Così i numeri aumentano, la fascia di età si amplia raggiungendo i 34 anni, e il futuro diventa ancora più nebuloso. «Non basta però parlare genericamente di Neet. Dentro questa definizione, rientra infatti sia il neolaureato con alte potenzialità e motivazioni che passa del tempo a cercare un lavoro in linea con le proprie ambizioni e con il percorso di studi, sia il giovane uscito precocemente dagli studi e dunque con basso “capitale sociale”.» (Morningfuture)
Guardiamo al nostro protagonista di Alice In Borderland quindi. Arisu è un ragazzo demotivato, posto in continuo paragone con il fratello – talentuoso e conforme agli standard sociali – eppure molto intelligente e stimato dagli amici che lo esortano a realizzare il proprio sogno. Perché Arisu un sogno ce l’ha, ed è quello di diventare giornalista e scrivere articoli di viaggio. Viaggiare è il suo sogno e ha le capacità per realizzarlo.
Arisu è un ragazzo in gamba e, infatti, non a caso è proprio lui a risolvere brillantemente i giochi sadici a cui sono costretti a partecipare in Borderland.
Ma allora perché trascina la sua vita nella nullafacenza, dedicando le sue giornate a scherzare e bere con gli amici o a giocare ai videogiochi?
I dati ce li abbiamo tutti: scindendo dallo stereotipo che associa neet, hikikomori, nerd e otaku come delle persone incolte e antisociali votate solo ai giochi online; abbiamo un protagonista che sente il giudizio del padre pendere come una spada di Damocle sulla testa, costantemente messo sotto pressione dalle aspettative della famiglia e della società, e ad aggiungere carne al fuoco ha un fratello “di successo”, ovvero perfettamente in linea con i progetti che i genitori hanno infiocchettato per lui, con cui viene sempre messo a confronto.

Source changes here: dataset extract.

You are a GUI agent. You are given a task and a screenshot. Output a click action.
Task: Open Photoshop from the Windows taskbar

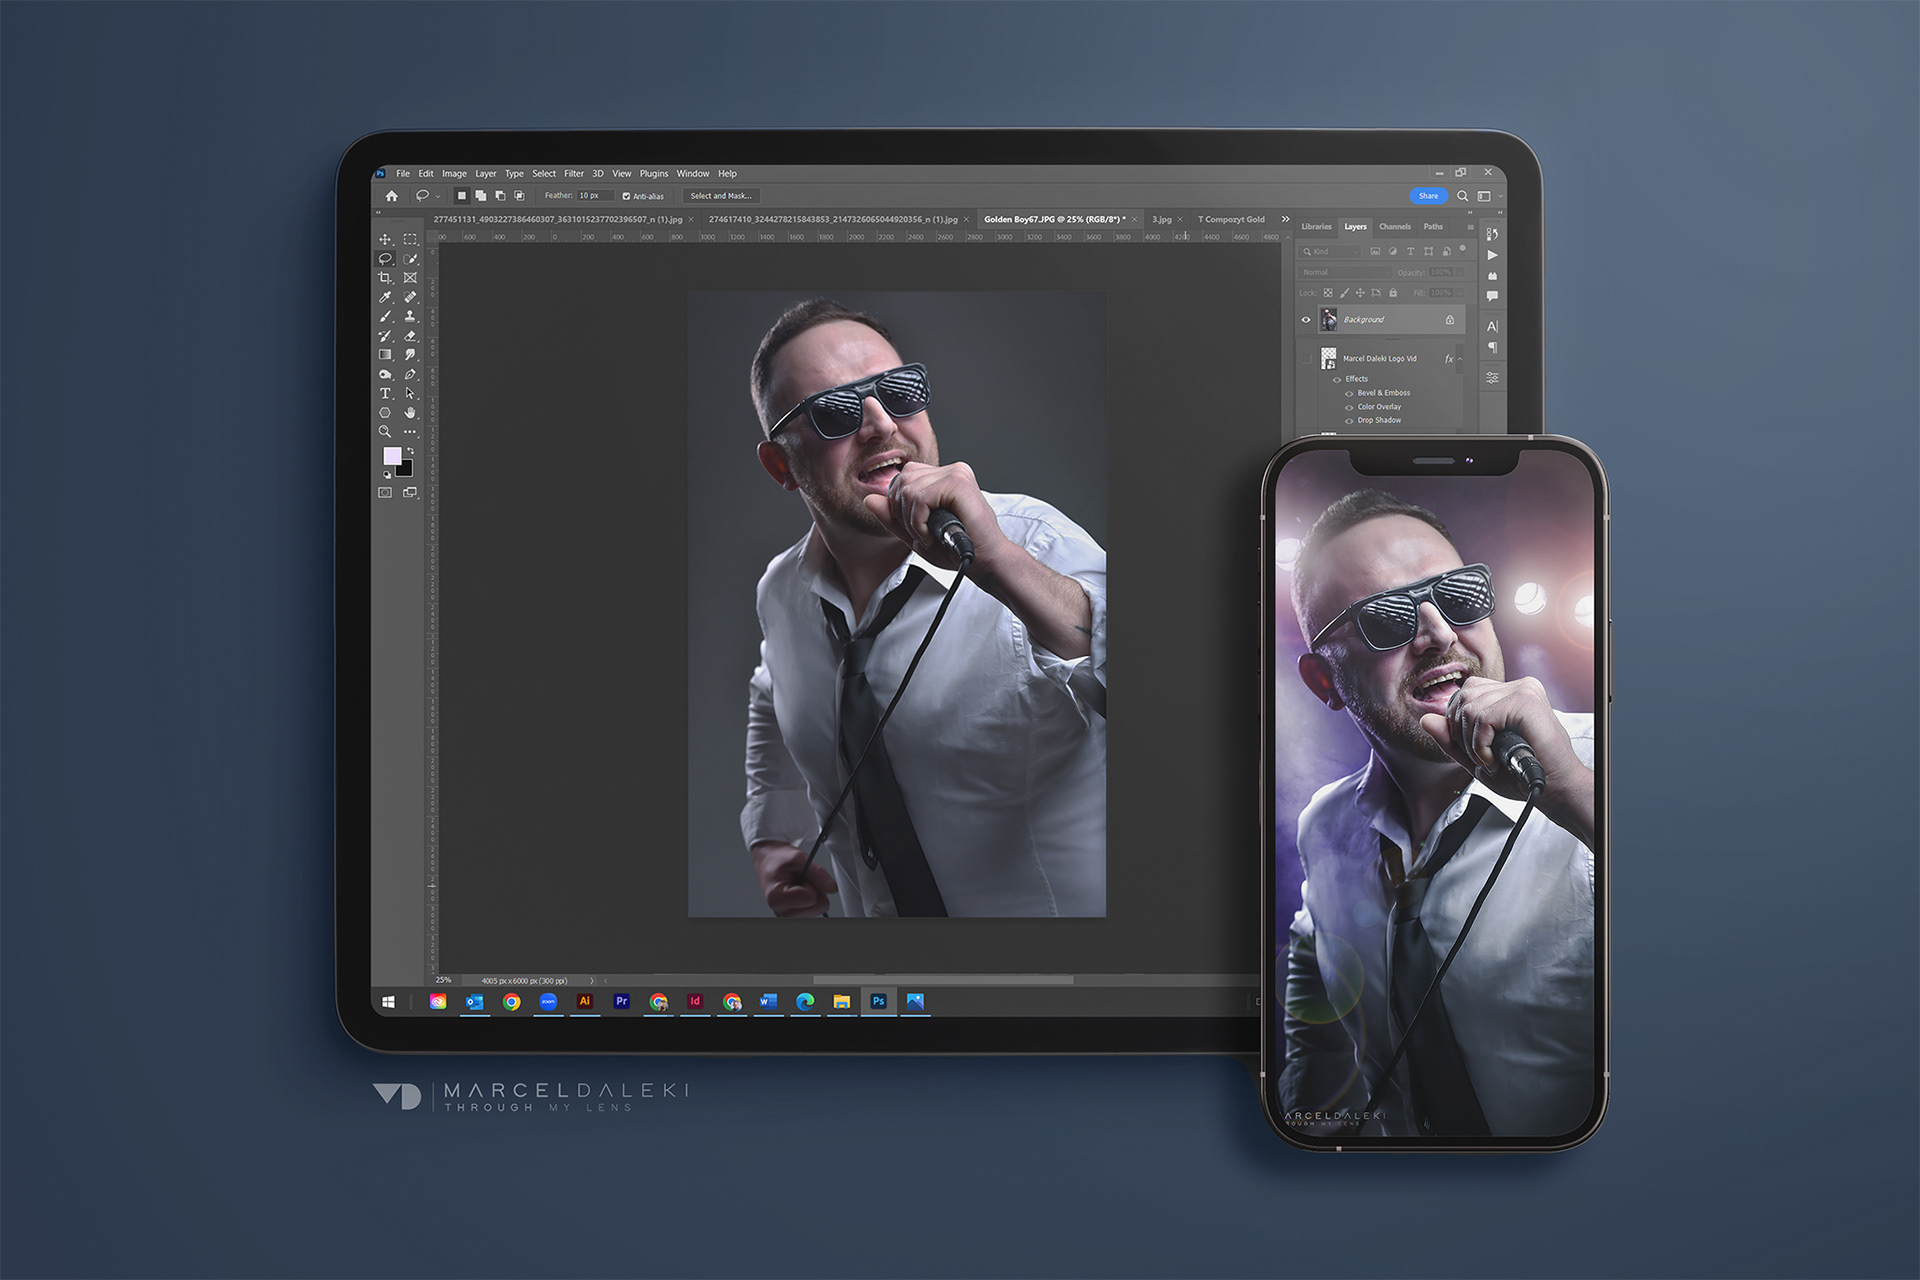878,1001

Proprio qui si delinea la sottile differenza tra quelle due espressioni dello stesso disagio. Il passo dal diventare hikikomori è abbastanza breve.
Ma Arisu ha degli amici che fanno da paracadute, appoggiando i suoi sogni e accompagnandoli con i propri: Karube chiede ad Arisu dove gli piacerebbe “sistemarsi” tra un viaggio e l’altro e Arisu risponde che un posto da cui poter vedere un bel tramonto la sera sarebbe l’Australia (Volume 3, Capitolo 13). Magicamente, il sogno di Karube diventa quello di aprire un locale tutto suo in Australia.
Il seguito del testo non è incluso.